1. An antenna device is characterized by comprising an antenna and a signal processing module, wherein the signal processing module is connected with the antenna in a pluggable manner;

the signal processing module comprises a signal processing circuit used for correspondingly connecting the radio frequency unit and the antenna;

the signal processing circuit at least comprises a feed network; wherein the content of the first and second substances,

the antenna comprises a spliced antenna subarray; the antenna subarray comprises a plurality of antenna units with different heights, and the antenna units are overlapped in the same vertical space;

the signal processing circuit comprises a plurality of feed networks and a plurality of filter units, the filter units and the feed networks are sequentially and alternately connected, and devices positioned at the end part of the signal processing circuit are respectively connected with the radio frequency unit and the antenna.

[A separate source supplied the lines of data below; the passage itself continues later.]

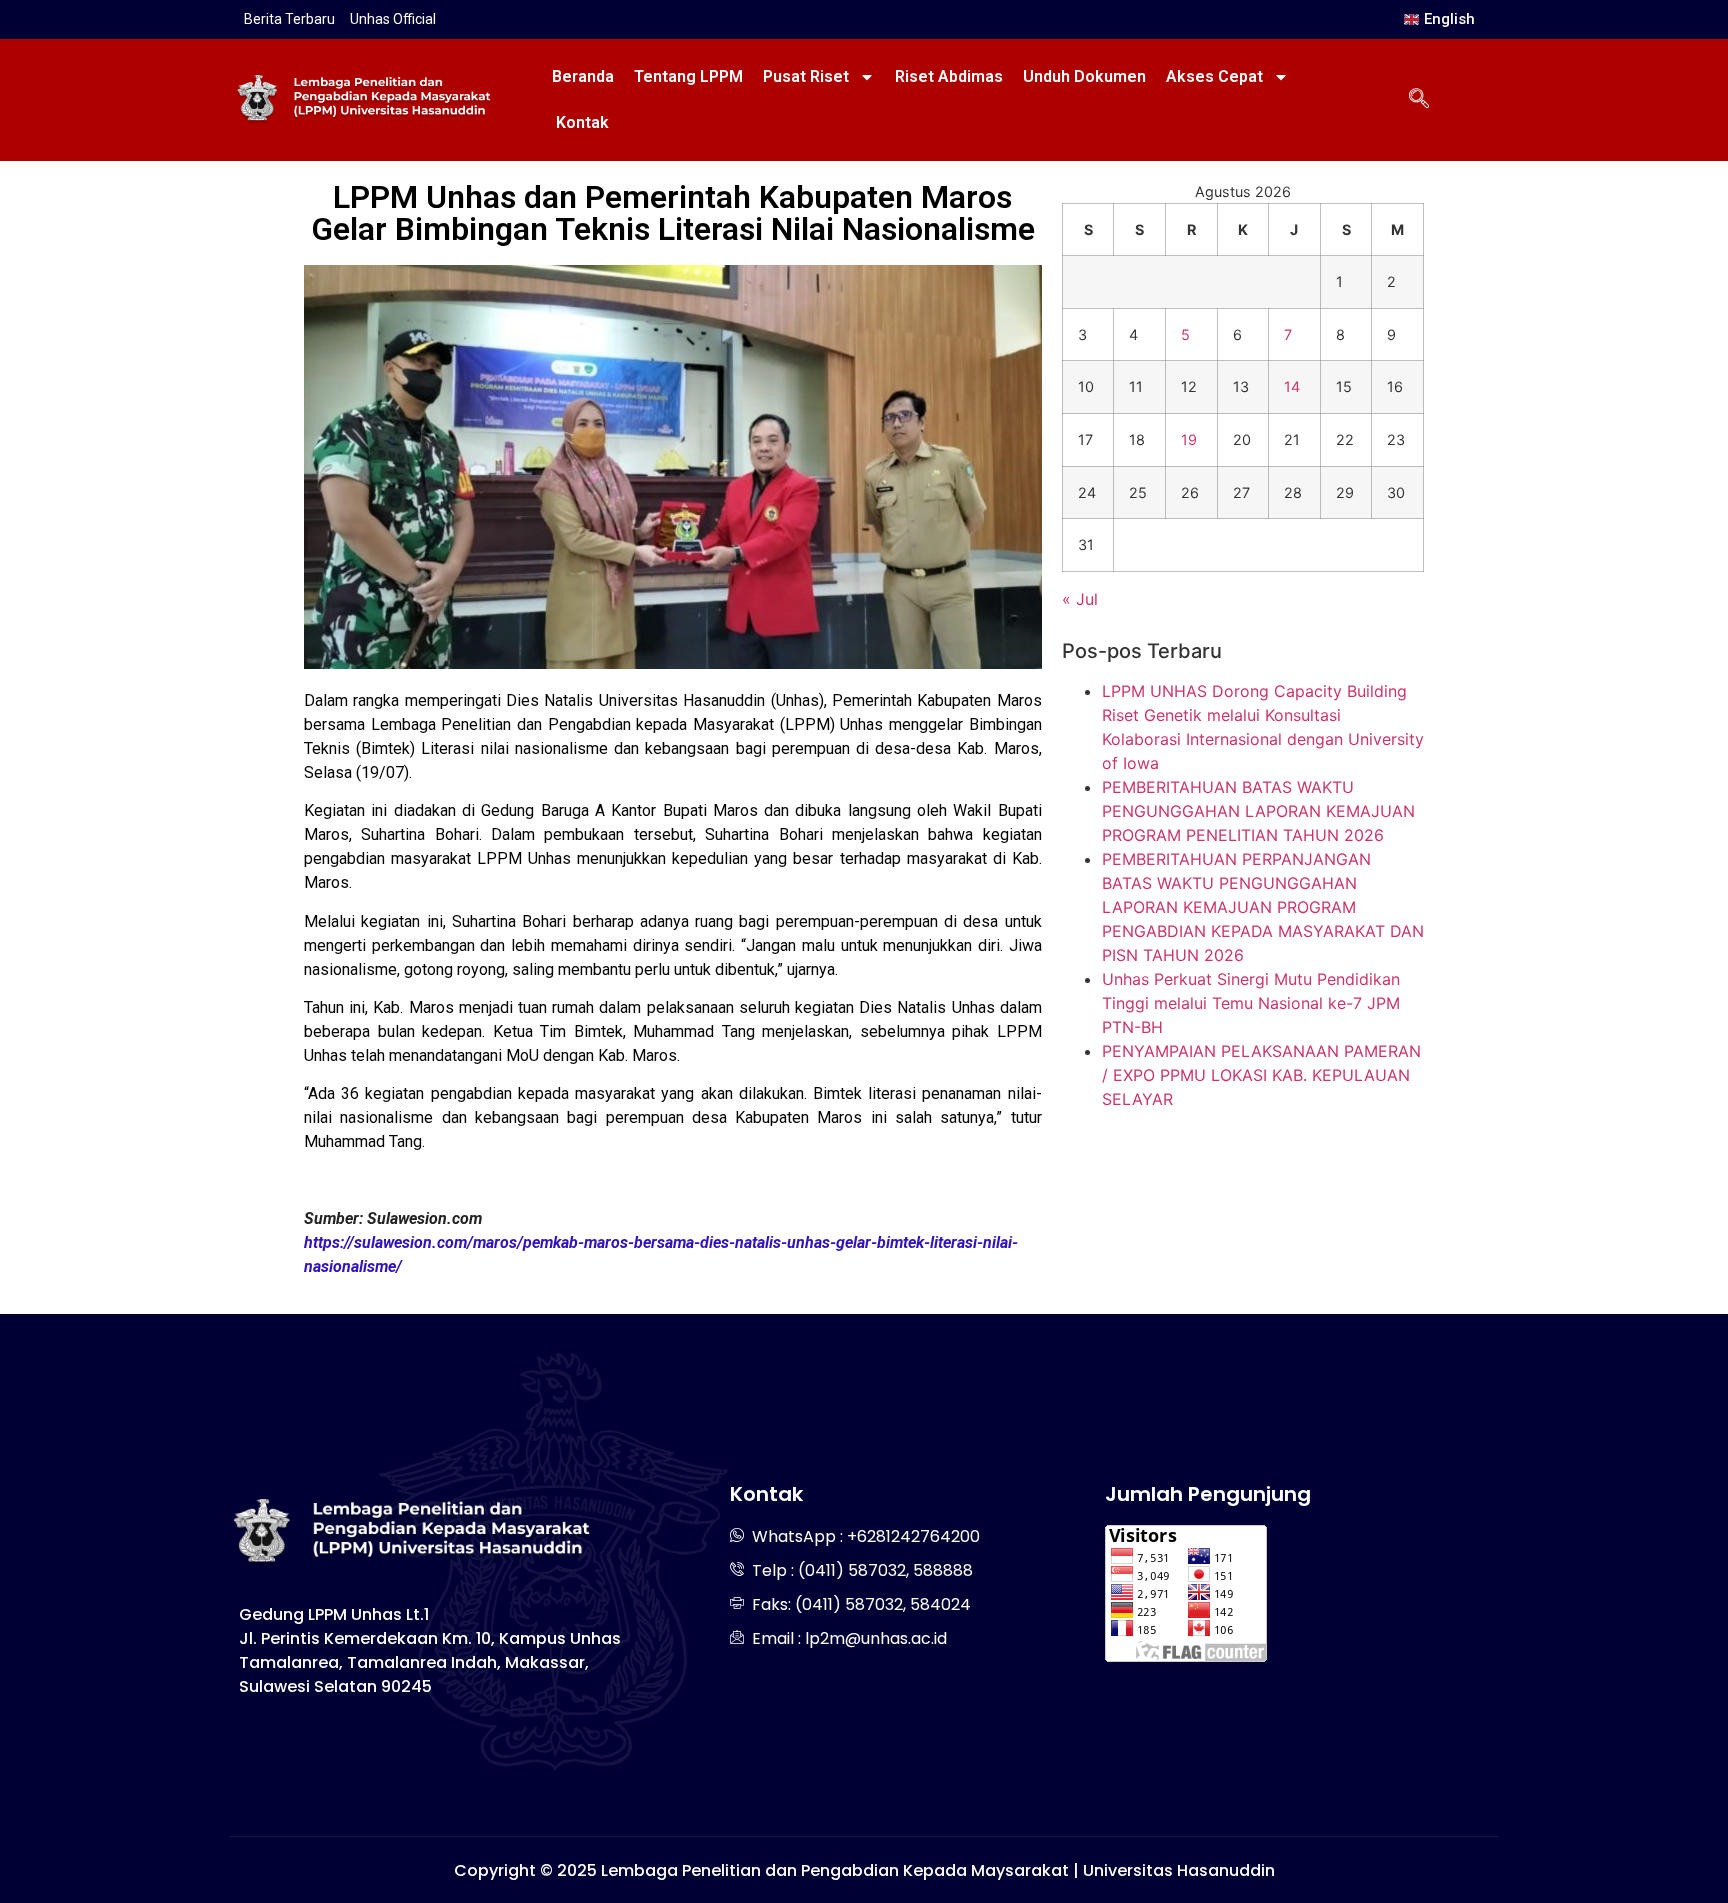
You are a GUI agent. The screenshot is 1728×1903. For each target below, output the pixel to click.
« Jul (1080, 599)
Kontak (582, 122)
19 (1189, 439)
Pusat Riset (806, 76)
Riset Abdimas (949, 76)
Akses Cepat (1214, 76)
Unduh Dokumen (1084, 76)
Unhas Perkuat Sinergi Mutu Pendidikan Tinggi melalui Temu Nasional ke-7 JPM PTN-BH (1251, 1003)
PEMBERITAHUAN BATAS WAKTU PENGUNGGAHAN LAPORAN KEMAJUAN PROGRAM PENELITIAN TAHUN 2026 (1258, 811)
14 (1292, 386)
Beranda (583, 76)
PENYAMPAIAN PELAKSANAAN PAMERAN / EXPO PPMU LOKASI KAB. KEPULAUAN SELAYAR (1261, 1075)
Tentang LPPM (688, 76)
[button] (1419, 100)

2. The antenna device according to claim 1, wherein the filtering unit is a duplexer or a filter.

3. The antenna device according to claim 1 or 2, wherein the signal processing module comprises a plurality of signal processing circuits, different signal processing circuits being the same or different.

4. An antenna arrangement according to claim 1 or 2, characterized in that the feeding network comprises a phase shifter and/or a power divider.

5. An antenna arrangement according to claim 3, characterized in that the feeding network comprises a phase shifter and/or a power divider.

6. The antenna device according to claim 1, wherein the antenna comprises a plurality of spliceable antenna sub-arrays.

7. The antenna device according to claim 1, wherein the antenna unit comprises a single frequency antenna unit, a dual frequency antenna unit, or a multi-frequency antenna unit.

8. A signal processing module according to any one of claims 1 to 7.

9. A communication system comprising an antenna arrangement according to any of claims 1 to 7 and/or a signal processing module according to claim 8.